Why Aircraft Carrier Islands Are Almost Always On The Right

Even the most landlocked layman knows an aircraft carrier when they see one. Their long, flat flight deck allows them to carry, launch, and land aircraft, and they are immediately recognizable from any other ship in the Navy. What an enthusiast might not realize that an expert probably would, is that the superstructure jutting up from the deck (known as an island on a carrier) contains the command and control functions of the ship, including the bridge, air-traffic control, radar, and communications antenna, and on older models, the funnel (smoke stack).

The first aircraft carrier with an island is reported to have been proposed by H.A. Williamson, Flight Officer on the British Royal Navy's seaplane carrier, HMS Ark Royal, in 1915. His idea was initially ignored, and the HMS Argus was built in 1918, sporting a fully flush deck because wind tunnel tests had convincingly shown that including any structure on the deck created incredible turbulence.

However, after the Argus set sail, pilots began reporting they needed a visual reference — preferably located on the starboard side (the right-hand side of the vessel when facing forward towards the bow) – that would allow them to better judge their height off the deck as they came in for a landing. A flimsy wooden and canvas structure was erected, and the problem was solved. Islands on nearly every aircraft carrier (Japanese World War II-era Hiryu and Akagi unsuccessfully experimented with islands on the port side) have since been situated on the starboard (right) side of carriers, thanks to the simple matter of how propellers spin on airplanes.

The engines on most Western aircraft rotate clockwise (when viewed from the cockpit), and in doing so, create what is known as the "P Factor." This aerodynamic phenomenon (also known as "asymmetric propeller loading") happens because, as the propeller blade moves down, it takes a bigger "bite" of air than when it moves up. This, in turn, causes the plane to yaw and naturally move to the left.
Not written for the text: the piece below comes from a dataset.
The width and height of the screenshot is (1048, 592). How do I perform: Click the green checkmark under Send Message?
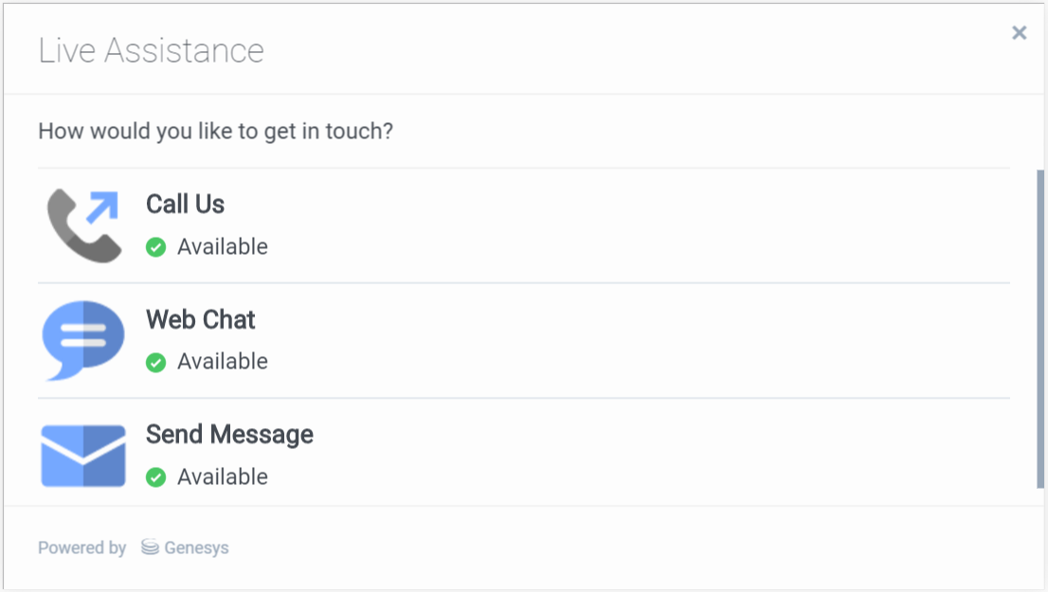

There are actually four reasons why a plane naturally veers to the left when it takes off. Isaac Newton's third law of motion states that for every action, there is an equal and opposite reaction. Torque comes into play because the propeller spinning causes the plane's body to twist to port (left), and the pilot must correct for this natural reaction on takeoffs and landings. A third effect is known as "Gyroscopic Precession," and the physics involved primarily impact planes equipped with tailwheels when the tail lifts off the runway while taking off.

The final effect that causes a left-turning tendency is known as "Spiraling Slipstream." This occurs when the propeller is moving fast but the plane is moving slowly, which is precisely the scenario during takeoff. The slipstreamed air created by the propeller wraps itself around the fuselage of the plane in a corkscrew spiraling pattern and eventually hits the left side of the aircraft's tail, making it yaw to the left. Since all of these naturally occurring physical interactions with propeller-driven airplanes made them veer left, it was clear to Williamson and other early carrier designers to place the island on the starboard (right) side, one of many interesting facts you probably didn't know about aircraft carriers.